START DATA SHOWN

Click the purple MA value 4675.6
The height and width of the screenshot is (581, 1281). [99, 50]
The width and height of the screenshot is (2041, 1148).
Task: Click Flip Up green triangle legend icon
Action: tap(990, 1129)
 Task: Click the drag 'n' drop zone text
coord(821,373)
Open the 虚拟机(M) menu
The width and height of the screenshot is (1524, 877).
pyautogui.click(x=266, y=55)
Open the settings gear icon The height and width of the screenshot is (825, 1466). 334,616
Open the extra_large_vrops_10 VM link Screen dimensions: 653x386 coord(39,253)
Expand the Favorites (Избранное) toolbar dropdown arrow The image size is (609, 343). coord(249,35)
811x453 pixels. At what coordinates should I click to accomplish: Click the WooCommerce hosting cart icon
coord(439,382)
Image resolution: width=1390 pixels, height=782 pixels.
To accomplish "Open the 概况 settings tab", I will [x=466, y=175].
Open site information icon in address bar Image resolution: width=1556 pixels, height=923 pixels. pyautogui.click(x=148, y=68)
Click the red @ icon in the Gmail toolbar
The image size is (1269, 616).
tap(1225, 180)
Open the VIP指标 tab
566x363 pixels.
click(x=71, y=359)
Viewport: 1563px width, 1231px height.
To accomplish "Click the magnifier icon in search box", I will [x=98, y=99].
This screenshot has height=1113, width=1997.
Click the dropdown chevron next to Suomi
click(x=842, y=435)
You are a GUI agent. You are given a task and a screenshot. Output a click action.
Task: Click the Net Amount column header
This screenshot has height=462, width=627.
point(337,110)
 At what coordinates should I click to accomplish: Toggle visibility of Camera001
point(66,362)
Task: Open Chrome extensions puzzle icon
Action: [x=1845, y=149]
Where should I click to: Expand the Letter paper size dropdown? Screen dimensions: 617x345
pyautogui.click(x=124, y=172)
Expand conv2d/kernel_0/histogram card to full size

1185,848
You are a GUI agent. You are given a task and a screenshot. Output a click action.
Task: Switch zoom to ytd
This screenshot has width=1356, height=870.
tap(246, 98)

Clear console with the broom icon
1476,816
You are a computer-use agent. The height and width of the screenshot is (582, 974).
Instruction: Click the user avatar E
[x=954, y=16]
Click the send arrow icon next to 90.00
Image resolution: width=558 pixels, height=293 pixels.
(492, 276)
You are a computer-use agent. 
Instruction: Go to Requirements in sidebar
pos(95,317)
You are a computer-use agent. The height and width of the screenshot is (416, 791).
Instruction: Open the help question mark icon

END DATA SHOWN

=== PROBLEM REQUIREMENTS ===
Exactly as they appear above, return all of the records.

=== SOLUTION TO THE EXERCISE ===
Click the purple MA value 4675.6
The height and width of the screenshot is (581, 1281). [99, 50]
The width and height of the screenshot is (2041, 1148).
Task: Click Flip Up green triangle legend icon
Action: tap(990, 1129)
 Task: Click the drag 'n' drop zone text
coord(821,373)
Open the 虚拟机(M) menu
The width and height of the screenshot is (1524, 877).
pyautogui.click(x=266, y=55)
Open the settings gear icon The height and width of the screenshot is (825, 1466). 334,616
Open the extra_large_vrops_10 VM link Screen dimensions: 653x386 coord(39,253)
Expand the Favorites (Избранное) toolbar dropdown arrow The image size is (609, 343). coord(249,35)
811x453 pixels. At what coordinates should I click to accomplish: Click the WooCommerce hosting cart icon
coord(439,382)
Image resolution: width=1390 pixels, height=782 pixels.
To accomplish "Open the 概况 settings tab", I will [x=466, y=175].
Open site information icon in address bar Image resolution: width=1556 pixels, height=923 pixels. pyautogui.click(x=148, y=68)
Click the red @ icon in the Gmail toolbar
The image size is (1269, 616).
tap(1225, 180)
Open the VIP指标 tab
566x363 pixels.
click(x=71, y=359)
Viewport: 1563px width, 1231px height.
To accomplish "Click the magnifier icon in search box", I will [x=98, y=99].
This screenshot has height=1113, width=1997.
Click the dropdown chevron next to Suomi
click(x=842, y=435)
You are a GUI agent. You are given a task and a screenshot. Output a click action.
Task: Click the Net Amount column header
This screenshot has height=462, width=627.
point(337,110)
 At what coordinates should I click to accomplish: Toggle visibility of Camera001
point(66,362)
Task: Open Chrome extensions puzzle icon
Action: [x=1845, y=149]
Where should I click to: Expand the Letter paper size dropdown? Screen dimensions: 617x345
pyautogui.click(x=124, y=172)
Expand conv2d/kernel_0/histogram card to full size

1185,848
You are a GUI agent. You are given a task and a screenshot. Output a click action.
Task: Switch zoom to ytd
This screenshot has width=1356, height=870.
tap(246, 98)

Clear console with the broom icon
1476,816
You are a computer-use agent. The height and width of the screenshot is (582, 974).
Instruction: Click the user avatar E
[x=954, y=16]
Click the send arrow icon next to 90.00
Image resolution: width=558 pixels, height=293 pixels.
(492, 276)
You are a computer-use agent. 
Instruction: Go to Requirements in sidebar
pos(95,317)
You are a computer-use agent. The height and width of the screenshot is (416, 791).
Instruction: Open the help question mark icon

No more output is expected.